A 3D biomimetic in vitro model of obesity-associated insulin resistance and type 2 diabetes

The World Health Organisation declared obesity a global epidemic.

Obesity is characterised by unhealthy adipose tissue (AT) accumulation and is a significant risk factor for insulin resistance and type 2 diabetes (T2D).

In obese subjects, AT undergoes chronic inflammation associated with hypoxia, fibrosis, and a proinflammatory secretome that can cause insulin resistance and T2D. Understanding the link between AT dysfunction and metabolic complications is critical to developing therapeutics.

However, current in vitro and in vivo models of obesity-associated T2D poorly recapitulate the inflammatory and insulin-resistant AT environment, hindering our ability to understand and treat obesity-linked T2D.

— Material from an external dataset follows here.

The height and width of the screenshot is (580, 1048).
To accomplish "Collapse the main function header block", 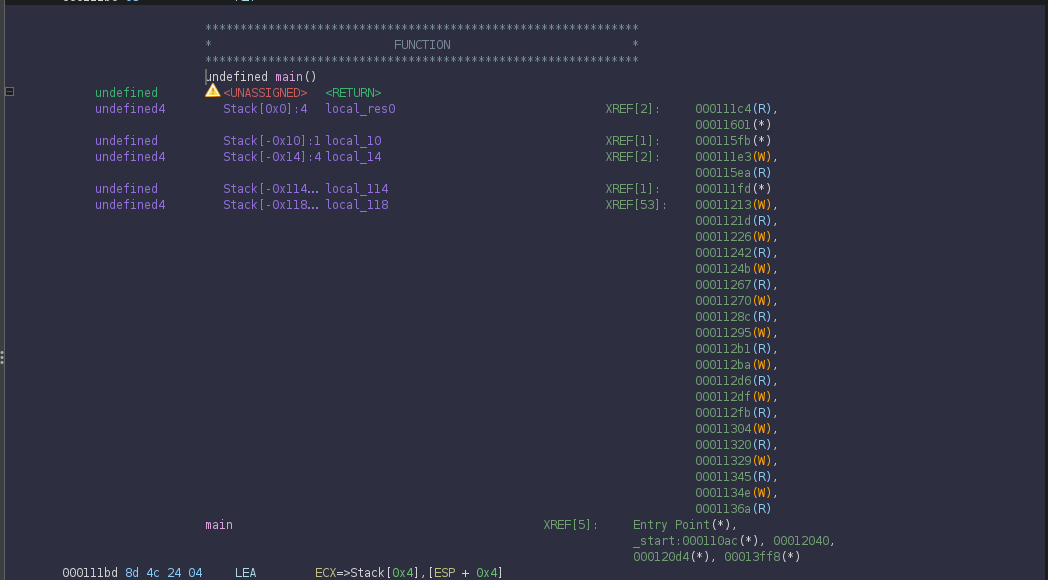I will [x=10, y=92].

To overcome these limitations, we will develop a non-animal biomimetic 3D in vitro model of human AT under obese conditions (hypertrophy, fibrosis, inflammation, and insulin resistance).

We will engineer biocompatible dynamic hydrogels to recapitulate the physico-mechanical changes of AT during obesity (fibrosis-induced stiffening).

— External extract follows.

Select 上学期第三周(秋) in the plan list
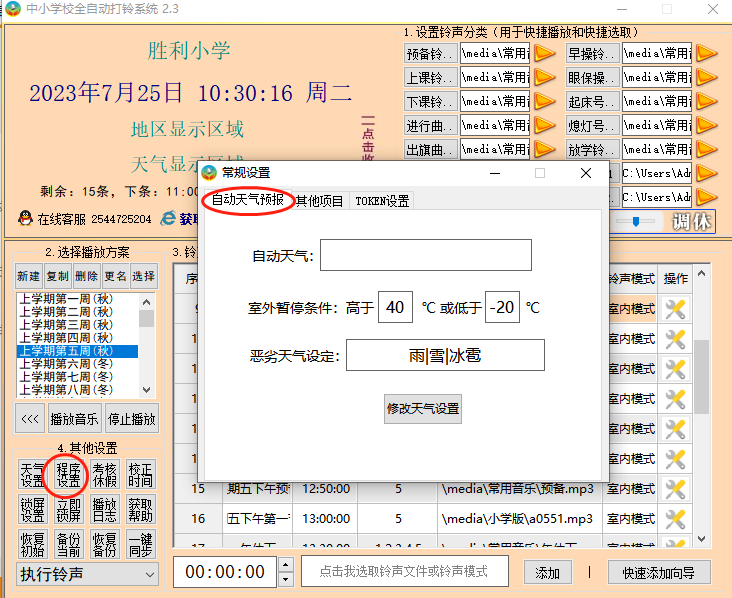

Human preadipocytes will be cultured in the hydrogels, differentiated into mature adipocytes, and cultured in a pro-insulin resistant environment (lipid-induced lipotoxicity, immune cells co-cultures).

Building on this proof of concept model, we will apply for further funding to enhance the model complexity (other AT cells, multi-organ platforms), accelerate drug screening, and develop tailored pharmacological treatments for individuals living with T2D.